(Beginning of Source material)

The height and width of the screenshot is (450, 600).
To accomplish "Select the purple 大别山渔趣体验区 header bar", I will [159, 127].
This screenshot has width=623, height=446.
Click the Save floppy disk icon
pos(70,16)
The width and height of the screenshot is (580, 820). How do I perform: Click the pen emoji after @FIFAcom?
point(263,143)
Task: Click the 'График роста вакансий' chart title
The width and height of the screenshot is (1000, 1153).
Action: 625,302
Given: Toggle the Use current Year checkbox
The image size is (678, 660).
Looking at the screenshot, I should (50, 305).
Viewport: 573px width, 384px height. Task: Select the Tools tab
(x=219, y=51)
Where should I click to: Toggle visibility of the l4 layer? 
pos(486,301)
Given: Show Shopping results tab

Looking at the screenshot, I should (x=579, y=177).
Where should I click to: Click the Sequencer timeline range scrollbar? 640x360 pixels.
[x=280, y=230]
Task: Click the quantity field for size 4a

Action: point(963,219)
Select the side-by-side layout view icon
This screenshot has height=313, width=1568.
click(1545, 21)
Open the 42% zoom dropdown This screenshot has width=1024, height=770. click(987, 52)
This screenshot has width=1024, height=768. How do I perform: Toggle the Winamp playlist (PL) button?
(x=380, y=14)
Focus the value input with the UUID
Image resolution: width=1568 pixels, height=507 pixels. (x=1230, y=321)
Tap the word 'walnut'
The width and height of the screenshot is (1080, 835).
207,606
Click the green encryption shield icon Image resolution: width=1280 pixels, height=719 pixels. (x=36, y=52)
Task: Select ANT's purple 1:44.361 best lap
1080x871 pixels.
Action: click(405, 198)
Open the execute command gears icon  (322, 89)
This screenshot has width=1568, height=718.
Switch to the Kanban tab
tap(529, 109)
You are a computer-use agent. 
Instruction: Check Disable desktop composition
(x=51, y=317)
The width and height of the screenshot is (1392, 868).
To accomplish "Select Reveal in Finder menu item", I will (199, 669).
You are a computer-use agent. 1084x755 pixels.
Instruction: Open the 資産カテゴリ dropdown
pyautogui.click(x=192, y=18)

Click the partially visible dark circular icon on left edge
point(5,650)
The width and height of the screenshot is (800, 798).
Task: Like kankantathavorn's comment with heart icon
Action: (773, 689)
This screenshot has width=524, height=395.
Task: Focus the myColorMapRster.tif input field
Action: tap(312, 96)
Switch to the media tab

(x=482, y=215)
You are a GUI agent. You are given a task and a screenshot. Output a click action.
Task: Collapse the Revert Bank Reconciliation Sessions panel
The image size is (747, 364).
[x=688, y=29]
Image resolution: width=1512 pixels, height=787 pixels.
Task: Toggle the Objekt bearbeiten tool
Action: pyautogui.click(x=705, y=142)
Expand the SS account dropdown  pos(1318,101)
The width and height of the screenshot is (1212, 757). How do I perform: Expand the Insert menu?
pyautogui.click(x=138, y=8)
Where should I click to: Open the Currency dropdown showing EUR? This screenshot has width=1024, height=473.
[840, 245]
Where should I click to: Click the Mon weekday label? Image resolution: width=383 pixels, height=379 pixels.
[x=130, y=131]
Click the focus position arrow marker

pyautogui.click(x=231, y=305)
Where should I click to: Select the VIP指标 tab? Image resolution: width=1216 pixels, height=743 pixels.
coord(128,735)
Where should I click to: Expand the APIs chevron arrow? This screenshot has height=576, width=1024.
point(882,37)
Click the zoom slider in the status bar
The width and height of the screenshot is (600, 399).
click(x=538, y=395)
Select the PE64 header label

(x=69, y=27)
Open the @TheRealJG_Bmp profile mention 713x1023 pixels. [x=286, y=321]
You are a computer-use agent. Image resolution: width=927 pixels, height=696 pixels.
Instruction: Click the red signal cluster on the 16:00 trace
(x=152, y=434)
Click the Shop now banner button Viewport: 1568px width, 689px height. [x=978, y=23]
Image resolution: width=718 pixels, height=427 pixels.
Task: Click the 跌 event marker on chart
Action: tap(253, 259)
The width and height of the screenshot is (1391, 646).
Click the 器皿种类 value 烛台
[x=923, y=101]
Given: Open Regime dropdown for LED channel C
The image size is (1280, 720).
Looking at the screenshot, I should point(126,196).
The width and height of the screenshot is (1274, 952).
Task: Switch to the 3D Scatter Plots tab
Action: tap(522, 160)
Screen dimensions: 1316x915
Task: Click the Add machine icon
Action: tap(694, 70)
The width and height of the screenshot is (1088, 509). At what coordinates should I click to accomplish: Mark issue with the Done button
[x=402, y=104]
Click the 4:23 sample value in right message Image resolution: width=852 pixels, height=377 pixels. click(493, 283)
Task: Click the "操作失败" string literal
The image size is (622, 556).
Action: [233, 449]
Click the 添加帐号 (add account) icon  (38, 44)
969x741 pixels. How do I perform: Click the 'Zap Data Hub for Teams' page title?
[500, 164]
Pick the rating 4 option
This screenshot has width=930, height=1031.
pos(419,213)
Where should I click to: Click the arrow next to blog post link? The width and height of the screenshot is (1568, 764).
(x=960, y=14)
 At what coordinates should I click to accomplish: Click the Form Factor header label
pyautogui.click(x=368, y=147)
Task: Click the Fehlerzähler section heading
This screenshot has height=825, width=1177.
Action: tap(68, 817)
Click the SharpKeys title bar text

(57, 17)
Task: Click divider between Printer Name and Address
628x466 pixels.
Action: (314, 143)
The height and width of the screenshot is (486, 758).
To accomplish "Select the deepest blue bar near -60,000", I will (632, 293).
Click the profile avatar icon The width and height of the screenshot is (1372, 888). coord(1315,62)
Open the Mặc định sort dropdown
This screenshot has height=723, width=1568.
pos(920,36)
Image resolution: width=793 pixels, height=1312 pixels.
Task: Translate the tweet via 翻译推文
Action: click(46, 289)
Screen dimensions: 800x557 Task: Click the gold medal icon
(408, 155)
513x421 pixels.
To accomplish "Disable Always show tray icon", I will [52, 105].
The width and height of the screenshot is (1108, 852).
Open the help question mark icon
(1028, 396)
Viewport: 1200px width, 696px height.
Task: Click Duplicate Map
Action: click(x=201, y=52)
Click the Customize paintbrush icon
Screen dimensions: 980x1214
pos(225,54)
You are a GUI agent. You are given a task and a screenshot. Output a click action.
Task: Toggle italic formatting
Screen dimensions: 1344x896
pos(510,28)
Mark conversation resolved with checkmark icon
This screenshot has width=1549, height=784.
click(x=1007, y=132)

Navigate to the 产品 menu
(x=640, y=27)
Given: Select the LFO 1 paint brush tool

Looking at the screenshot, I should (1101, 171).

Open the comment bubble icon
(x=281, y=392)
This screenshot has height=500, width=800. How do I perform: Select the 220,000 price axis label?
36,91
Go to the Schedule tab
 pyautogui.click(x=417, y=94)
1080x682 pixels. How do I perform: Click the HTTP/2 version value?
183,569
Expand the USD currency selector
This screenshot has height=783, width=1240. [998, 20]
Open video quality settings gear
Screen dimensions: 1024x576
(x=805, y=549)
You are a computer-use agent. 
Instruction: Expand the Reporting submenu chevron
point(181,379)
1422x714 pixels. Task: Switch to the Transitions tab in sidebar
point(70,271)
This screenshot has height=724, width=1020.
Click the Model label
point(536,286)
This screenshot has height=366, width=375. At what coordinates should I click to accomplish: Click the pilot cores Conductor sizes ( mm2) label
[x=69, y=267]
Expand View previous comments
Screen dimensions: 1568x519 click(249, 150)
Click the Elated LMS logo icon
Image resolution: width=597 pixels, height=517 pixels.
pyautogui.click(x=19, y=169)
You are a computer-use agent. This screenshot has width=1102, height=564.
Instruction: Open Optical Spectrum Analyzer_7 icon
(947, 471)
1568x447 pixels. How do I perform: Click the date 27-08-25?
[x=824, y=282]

(End of Source material)

- **Assigned task**: All lines that contain the word "will" should be copied from the listing.

- **Your response**:
To accomplish "Select the purple 大别山渔趣体验区 header bar", I will [159, 127].
To accomplish "Select Reveal in Finder menu item", I will (199, 669).
To accomplish "Select the deepest blue bar near -60,000", I will (632, 293).
To accomplish "Disable Always show tray icon", I will [52, 105].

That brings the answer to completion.